(Okuma metni)
GENEL - 10 Nisan 2017 Pazartesi 10:51

Suriyeli Gençler Komitesi: “Avrupa’da Suriyeli çocuklar fuhşa sürükleniyor”

A
A
A
Suriyeli Gençler Komitesi: “Avrupa’da Suriyeli çocuklar fuhşa sürükleniyor”

Suriyeli Gençler Komitesi, Avrupa’nın asimilasyon politikasının, Suriye halkına savaş kadar zarar verdiğini belirterek, Avrupa’ya giden Suriyeli çocukların fuhşa sürüklendiğini, eğitim sürecinden koparıldığını ve dejenere edildiğini ileri sürdü.

Suriyeli Gençler Komitesi, Avrupa’nın asimilasyon politikasının, Suriye halkına savaş kadar zarar verdiğini belirterek, Avrupa’ya giden Suriyeli çocukların fuhşa sürüklendiğini, eğitim sürecinden koparıldığını ve dejenere edildiğini ileri sürdü. Komite, 5 binin üzerinde Suriyeli çocuğun Avrupa’da kaybolduğuna da dikkat çekti.

(Gösterilen kayıtlar)
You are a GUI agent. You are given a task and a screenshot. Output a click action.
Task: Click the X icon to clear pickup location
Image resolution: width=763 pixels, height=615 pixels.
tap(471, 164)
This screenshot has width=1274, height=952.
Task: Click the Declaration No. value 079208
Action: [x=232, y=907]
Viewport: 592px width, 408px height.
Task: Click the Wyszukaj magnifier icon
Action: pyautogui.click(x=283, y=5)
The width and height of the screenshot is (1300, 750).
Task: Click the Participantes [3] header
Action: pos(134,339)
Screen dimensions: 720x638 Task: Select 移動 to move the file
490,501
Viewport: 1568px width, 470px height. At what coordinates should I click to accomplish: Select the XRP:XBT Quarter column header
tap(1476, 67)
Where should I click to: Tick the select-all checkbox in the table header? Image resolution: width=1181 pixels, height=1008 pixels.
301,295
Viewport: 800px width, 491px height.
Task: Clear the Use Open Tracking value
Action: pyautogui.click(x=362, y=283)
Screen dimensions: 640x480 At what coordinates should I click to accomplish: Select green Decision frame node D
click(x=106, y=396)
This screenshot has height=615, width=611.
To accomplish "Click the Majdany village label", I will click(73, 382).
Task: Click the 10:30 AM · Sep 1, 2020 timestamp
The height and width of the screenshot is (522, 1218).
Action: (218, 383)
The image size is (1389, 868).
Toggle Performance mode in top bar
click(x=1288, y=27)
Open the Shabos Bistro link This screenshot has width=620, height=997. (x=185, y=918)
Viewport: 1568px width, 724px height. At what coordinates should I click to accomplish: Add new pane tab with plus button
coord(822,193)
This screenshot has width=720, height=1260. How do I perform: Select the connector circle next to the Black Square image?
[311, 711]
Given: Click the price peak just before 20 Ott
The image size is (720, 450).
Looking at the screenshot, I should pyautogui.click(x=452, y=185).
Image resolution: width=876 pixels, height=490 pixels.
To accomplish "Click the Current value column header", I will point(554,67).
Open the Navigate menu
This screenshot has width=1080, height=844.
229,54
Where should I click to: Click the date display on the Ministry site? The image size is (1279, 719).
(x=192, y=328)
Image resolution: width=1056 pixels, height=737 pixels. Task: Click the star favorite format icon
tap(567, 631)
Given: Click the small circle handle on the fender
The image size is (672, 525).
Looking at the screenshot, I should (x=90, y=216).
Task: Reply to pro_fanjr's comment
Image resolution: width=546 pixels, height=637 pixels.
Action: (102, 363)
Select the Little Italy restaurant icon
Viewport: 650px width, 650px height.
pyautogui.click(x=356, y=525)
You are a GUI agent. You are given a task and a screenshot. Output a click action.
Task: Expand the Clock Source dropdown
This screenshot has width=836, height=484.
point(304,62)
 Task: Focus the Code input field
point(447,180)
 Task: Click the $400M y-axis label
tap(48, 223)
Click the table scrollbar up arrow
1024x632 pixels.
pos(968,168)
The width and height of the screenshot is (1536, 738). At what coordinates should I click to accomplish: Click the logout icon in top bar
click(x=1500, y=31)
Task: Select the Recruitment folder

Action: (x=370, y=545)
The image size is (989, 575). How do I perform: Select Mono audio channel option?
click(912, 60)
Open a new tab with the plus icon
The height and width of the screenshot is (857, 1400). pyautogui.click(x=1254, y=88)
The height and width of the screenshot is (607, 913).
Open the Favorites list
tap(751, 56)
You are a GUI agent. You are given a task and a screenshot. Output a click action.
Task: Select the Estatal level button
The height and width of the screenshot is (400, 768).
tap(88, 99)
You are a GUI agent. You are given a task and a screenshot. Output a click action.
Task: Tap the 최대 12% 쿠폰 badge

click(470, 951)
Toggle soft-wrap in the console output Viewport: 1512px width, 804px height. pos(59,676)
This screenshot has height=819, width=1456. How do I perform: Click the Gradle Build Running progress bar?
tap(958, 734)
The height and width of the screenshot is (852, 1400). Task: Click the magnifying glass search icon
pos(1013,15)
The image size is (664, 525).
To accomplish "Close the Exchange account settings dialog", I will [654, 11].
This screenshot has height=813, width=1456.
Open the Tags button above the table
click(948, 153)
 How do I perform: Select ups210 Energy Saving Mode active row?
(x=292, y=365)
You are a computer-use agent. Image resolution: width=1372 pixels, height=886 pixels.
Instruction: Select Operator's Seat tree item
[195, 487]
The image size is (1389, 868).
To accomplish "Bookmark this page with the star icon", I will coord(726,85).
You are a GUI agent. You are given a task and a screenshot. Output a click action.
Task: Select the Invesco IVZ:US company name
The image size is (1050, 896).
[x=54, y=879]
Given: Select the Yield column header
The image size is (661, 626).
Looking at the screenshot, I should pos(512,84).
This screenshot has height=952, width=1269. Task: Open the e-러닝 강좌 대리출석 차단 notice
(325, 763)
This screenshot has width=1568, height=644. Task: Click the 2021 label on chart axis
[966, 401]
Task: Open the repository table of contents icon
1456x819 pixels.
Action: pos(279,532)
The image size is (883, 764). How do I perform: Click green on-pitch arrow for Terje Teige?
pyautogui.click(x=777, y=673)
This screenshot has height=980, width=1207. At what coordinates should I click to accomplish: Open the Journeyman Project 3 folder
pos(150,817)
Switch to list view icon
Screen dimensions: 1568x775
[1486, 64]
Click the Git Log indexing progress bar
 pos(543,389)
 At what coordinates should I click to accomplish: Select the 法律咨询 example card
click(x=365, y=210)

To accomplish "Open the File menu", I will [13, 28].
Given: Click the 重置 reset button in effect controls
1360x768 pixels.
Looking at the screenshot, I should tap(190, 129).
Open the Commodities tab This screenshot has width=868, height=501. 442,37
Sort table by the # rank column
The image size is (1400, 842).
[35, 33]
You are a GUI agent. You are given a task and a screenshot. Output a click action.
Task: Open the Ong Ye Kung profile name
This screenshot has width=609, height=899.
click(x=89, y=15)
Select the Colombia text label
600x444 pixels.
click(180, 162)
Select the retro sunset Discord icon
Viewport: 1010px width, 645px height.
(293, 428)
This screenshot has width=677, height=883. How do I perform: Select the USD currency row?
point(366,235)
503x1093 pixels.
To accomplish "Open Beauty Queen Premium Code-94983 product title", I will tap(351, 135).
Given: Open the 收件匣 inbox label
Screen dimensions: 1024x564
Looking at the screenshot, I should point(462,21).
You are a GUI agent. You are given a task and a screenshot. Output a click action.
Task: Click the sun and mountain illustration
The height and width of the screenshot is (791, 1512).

(Verilen görev 1)
Okuma metnine göre Suriyeli Gençler Komitesi, Avrupa'da kaç Suriyeli çocuğun kaybolduğuna dikkat çekmiştir?
(Verilen görev 2)
Okuma metninden bir bölümü olduğu gibi yazınız: "GENEL - 10 Nisan" sözcüklerinin geçtiği yerden başlayıp "da dikkat çekti." sözcüklerinden sonra durunuz.

(Doğru çıktı 1)
5 binin üzerinde Suriyeli çocuğun kaybolduğuna dikkat çekmiştir.

(Doğru çıktı 2)
GENEL - 10 Nisan 2017 Pazartesi 10:51

Suriyeli Gençler Komitesi: “Avrupa’da Suriyeli çocuklar fuhşa sürükleniyor”

A
A
A
Suriyeli Gençler Komitesi: “Avrupa’da Suriyeli çocuklar fuhşa sürükleniyor”

Suriyeli Gençler Komitesi, Avrupa’nın asimilasyon politikasının, Suriye halkına savaş kadar zarar verdiğini belirterek, Avrupa’ya giden Suriyeli çocukların fuhşa sürüklendiğini, eğitim sürecinden koparıldığını ve dejenere edildiğini ileri sürdü.

Suriyeli Gençler Komitesi, Avrupa’nın asimilasyon politikasının, Suriye halkına savaş kadar zarar verdiğini belirterek, Avrupa’ya giden Suriyeli çocukların fuhşa sürüklendiğini, eğitim sürecinden koparıldığını ve dejenere edildiğini ileri sürdü. Komite, 5 binin üzerinde Suriyeli çocuğun Avrupa’da kaybolduğuna da dikkat çekti.